In any case, what generally happens is that "essences" are postulated on the basis of some anticipatory projection. Next, they are looked for in the concrete realm of things and somehow the lens that focuses on "essences" is sharpened by each and every "new" empirical discovery of what had already been assumed. Notions of fundamentally different male and female essences thus become more and more fixed. Identity itself becomes a product of reified ideas, as we modify our own behaviour in order to fit more perfectly in line with our attributed "essence". Thus, essentialised thinking and behaviour are both socially constructed with a putatively empirical pretext.
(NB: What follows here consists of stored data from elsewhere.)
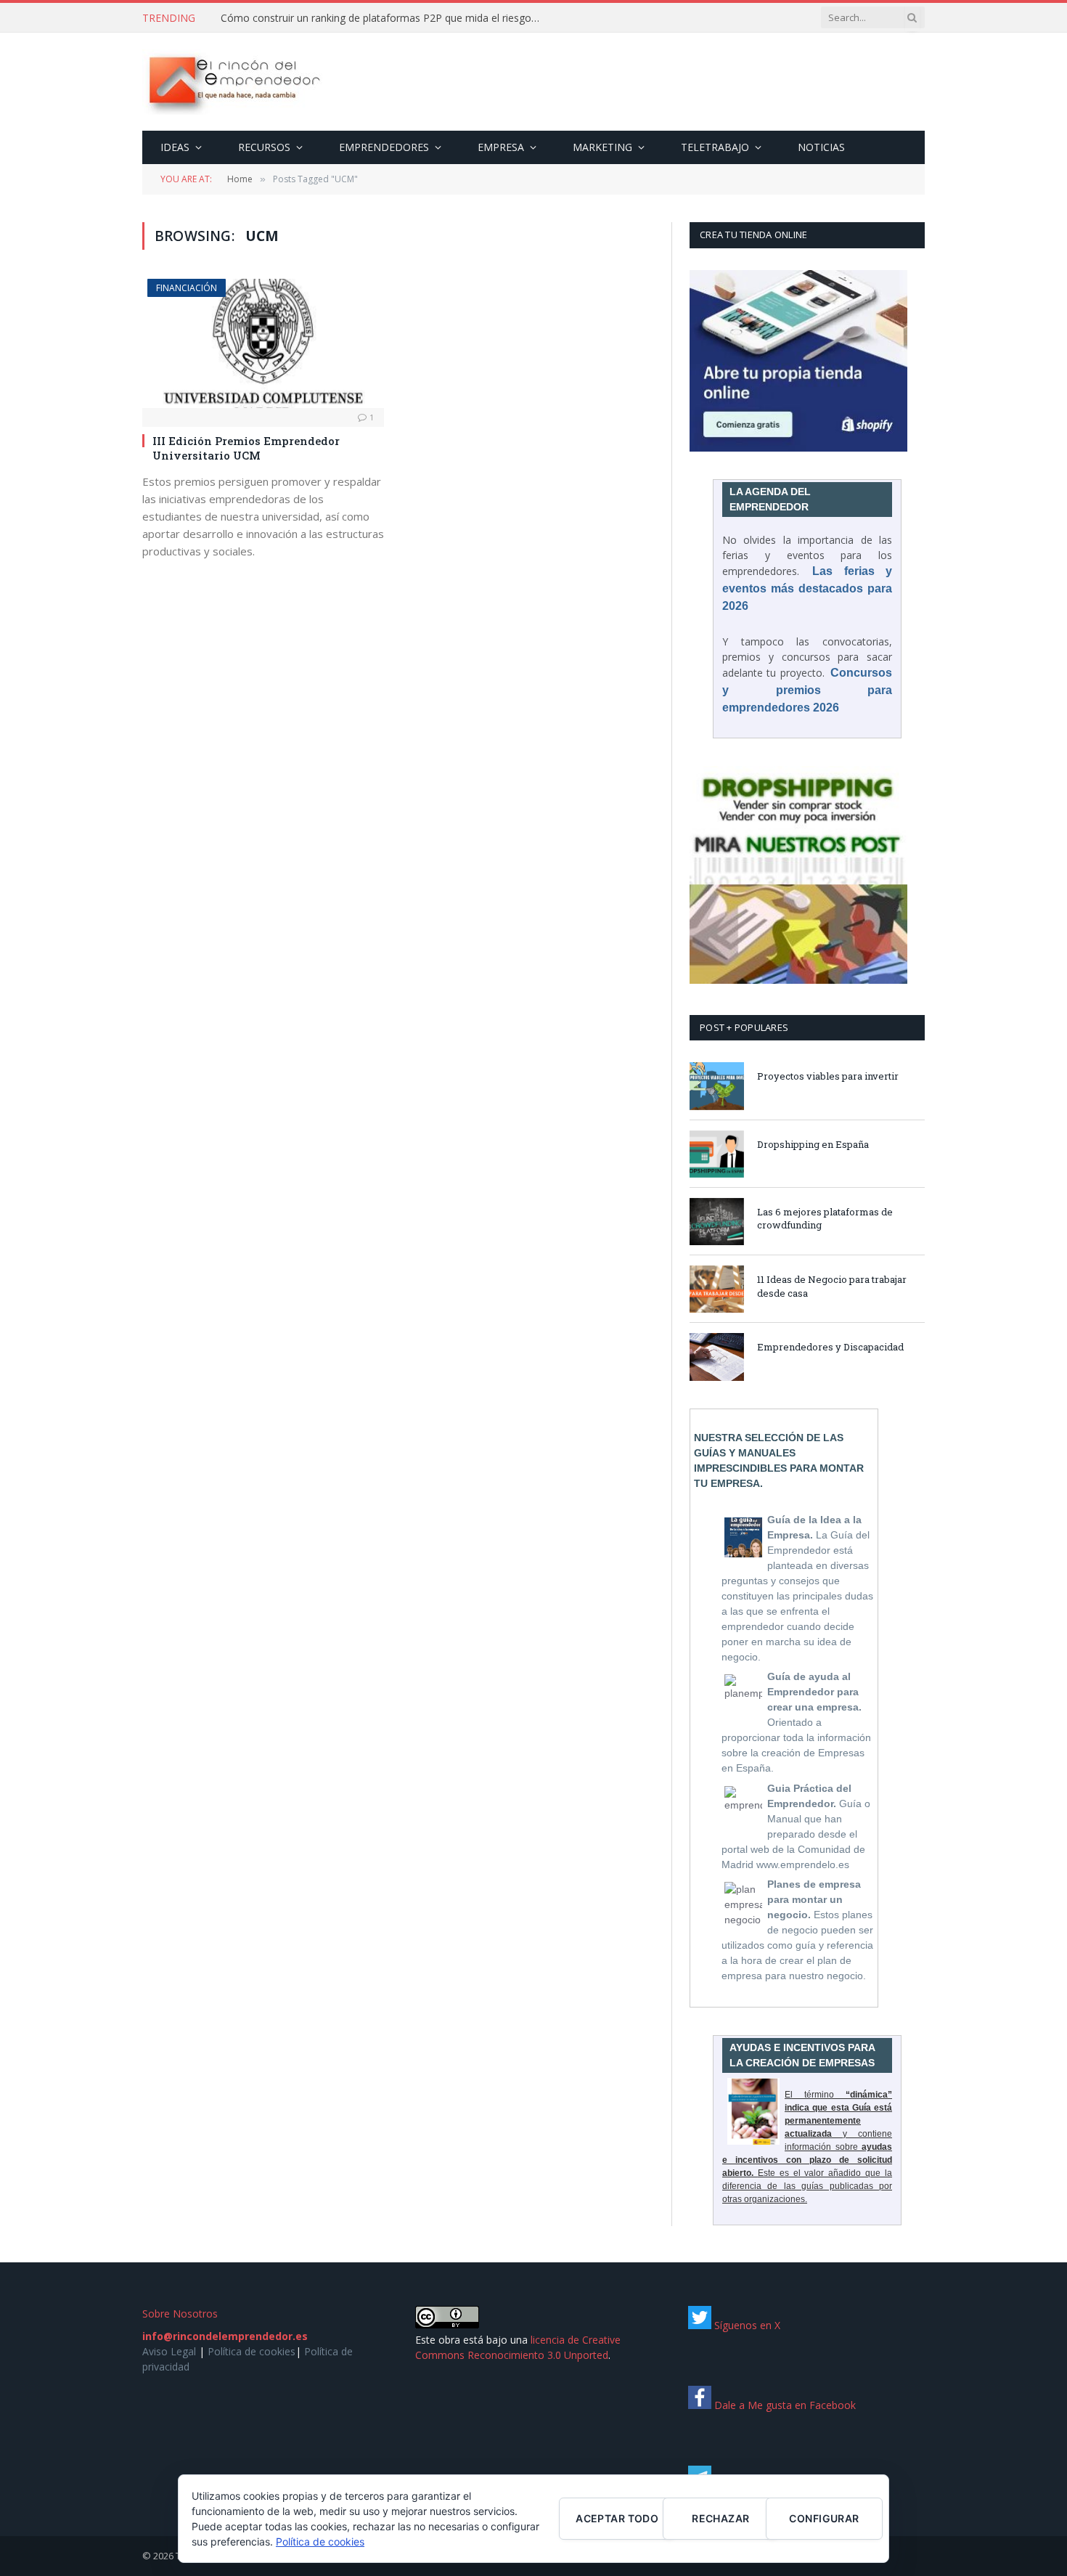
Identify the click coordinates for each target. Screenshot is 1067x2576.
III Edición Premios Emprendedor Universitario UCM (246, 447)
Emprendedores (384, 147)
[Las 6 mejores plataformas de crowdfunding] (717, 1221)
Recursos (264, 147)
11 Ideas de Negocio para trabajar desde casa (832, 1286)
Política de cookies (251, 2351)
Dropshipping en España (813, 1144)
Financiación (186, 288)
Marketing (602, 147)
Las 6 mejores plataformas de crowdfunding (825, 1218)
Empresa (501, 147)
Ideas (174, 147)
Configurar (824, 2518)
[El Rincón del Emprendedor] (233, 82)
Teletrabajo (715, 147)
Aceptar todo (617, 2518)
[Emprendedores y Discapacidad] (717, 1356)
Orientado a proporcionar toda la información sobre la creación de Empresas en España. (796, 1722)
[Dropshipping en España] (717, 1154)
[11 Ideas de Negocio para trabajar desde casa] (717, 1289)
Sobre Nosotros (180, 2313)
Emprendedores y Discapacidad (830, 1346)
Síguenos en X (745, 2325)
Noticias (821, 147)
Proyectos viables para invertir (828, 1076)
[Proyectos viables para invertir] (717, 1085)
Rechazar (720, 2518)
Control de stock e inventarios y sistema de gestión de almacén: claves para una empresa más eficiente (384, 18)
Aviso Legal (169, 2351)
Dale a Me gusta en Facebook (783, 2405)
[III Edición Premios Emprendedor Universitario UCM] (263, 343)
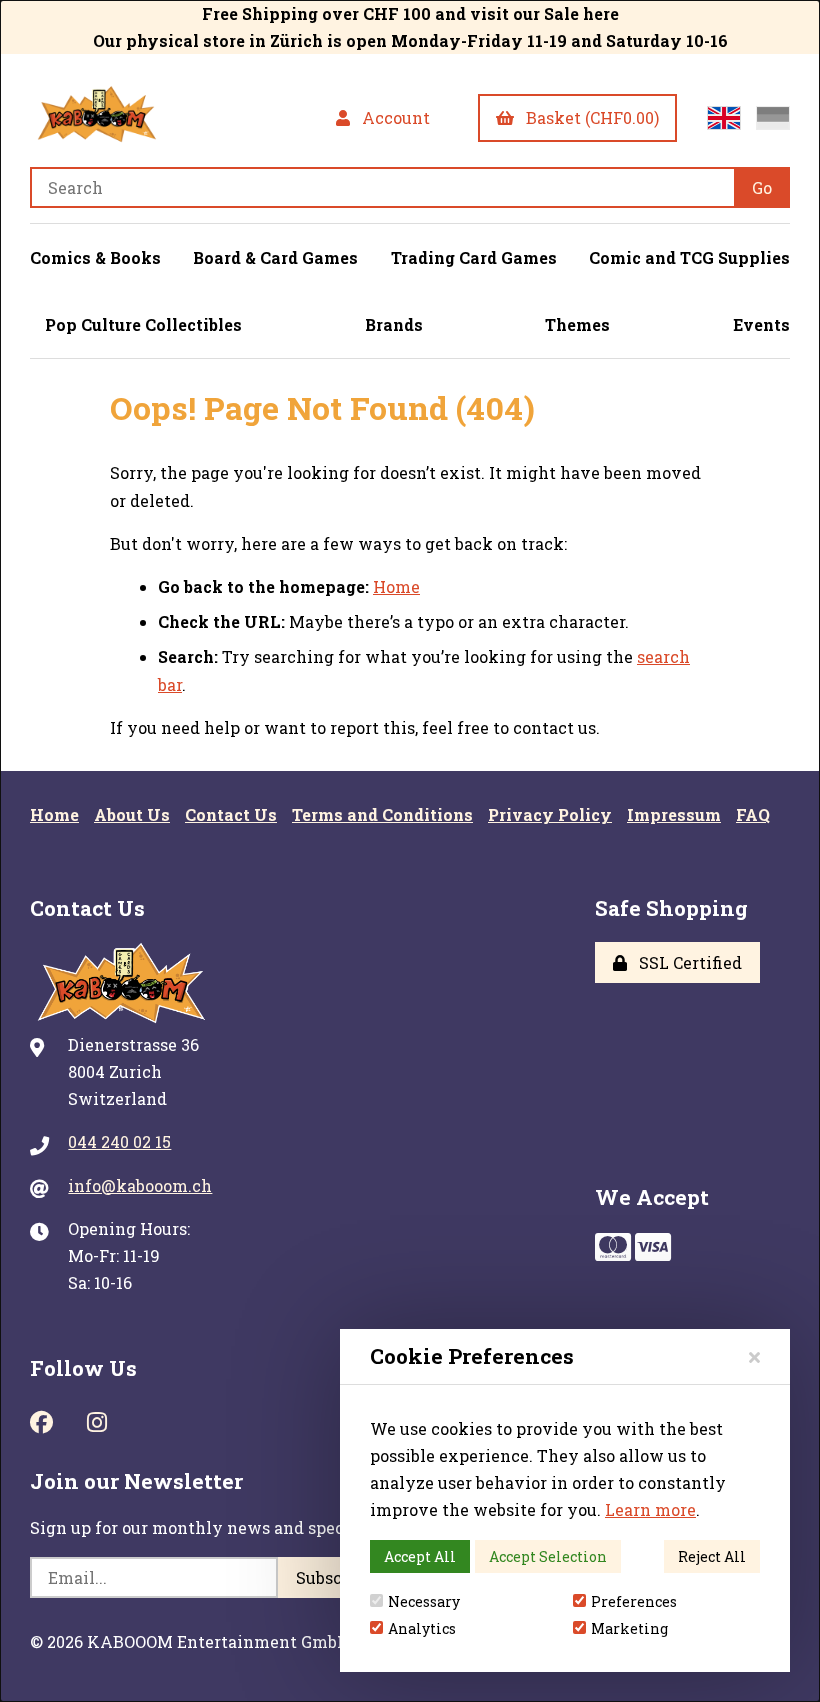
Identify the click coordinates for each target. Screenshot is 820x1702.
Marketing (629, 1628)
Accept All (420, 1556)
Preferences (634, 1601)
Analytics (422, 1628)
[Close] (754, 1356)
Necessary (424, 1601)
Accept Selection (548, 1556)
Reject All (712, 1556)
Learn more (650, 1509)
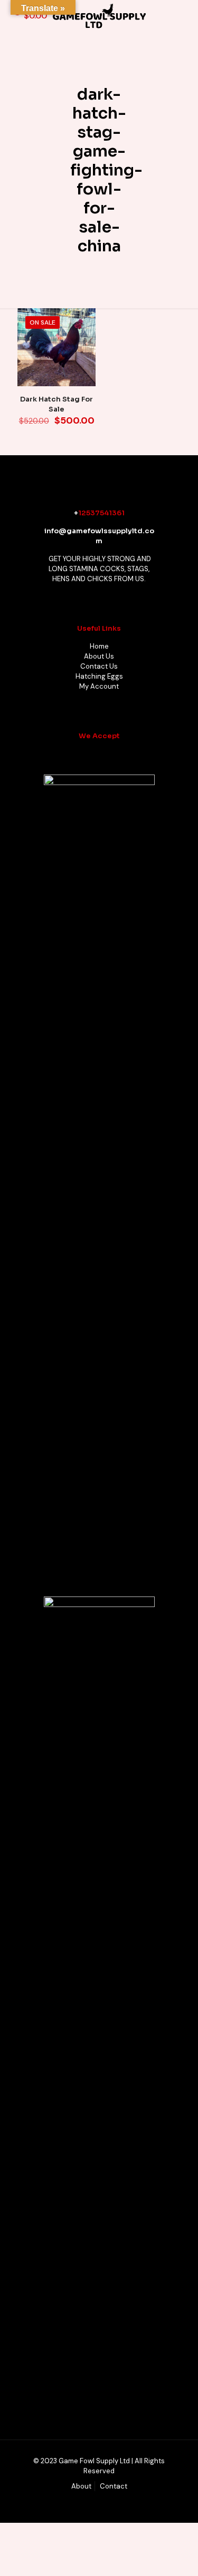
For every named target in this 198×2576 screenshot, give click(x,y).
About (81, 2486)
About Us (99, 656)
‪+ (76, 512)
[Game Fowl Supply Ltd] (99, 16)
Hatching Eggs (99, 676)
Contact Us (99, 666)
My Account (99, 686)
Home (99, 646)
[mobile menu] (184, 16)
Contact (113, 2486)
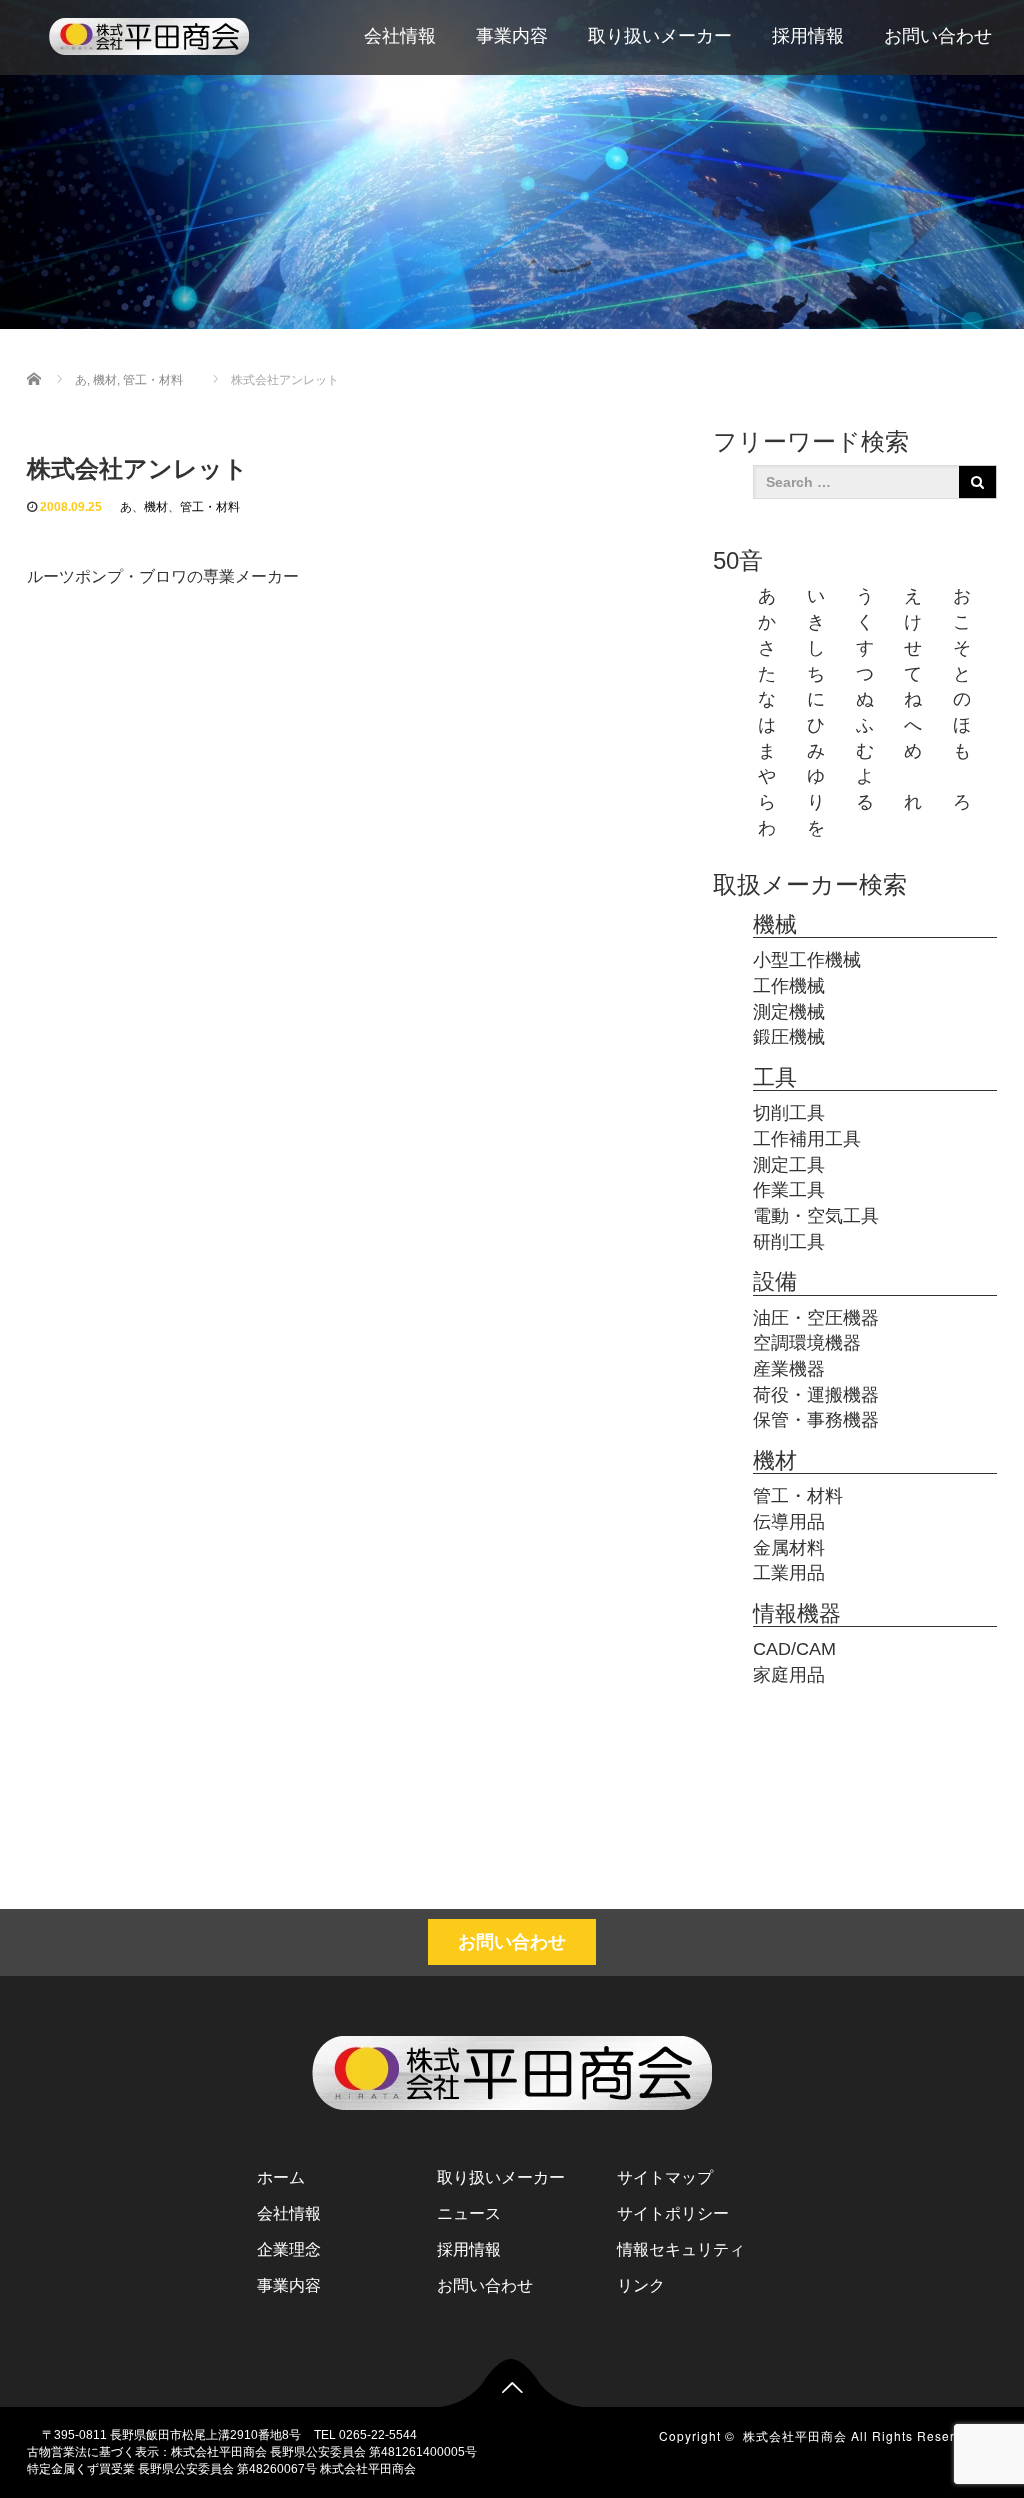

It would seem that metaphysics is responsible, since it invades our thoughts even when we try to be objective. Indeed, if we were to be truly objective, we would see the world as being hard to compute and in a state of flux. So, we are inclined to use metaphysics as a way to stabilise our perceptions and to develop a comforting sense of order even in the face of its absence. At the same time, our desire to see order and our anticipating of it ultimately creates different kinds of concrete order where none had previously existed.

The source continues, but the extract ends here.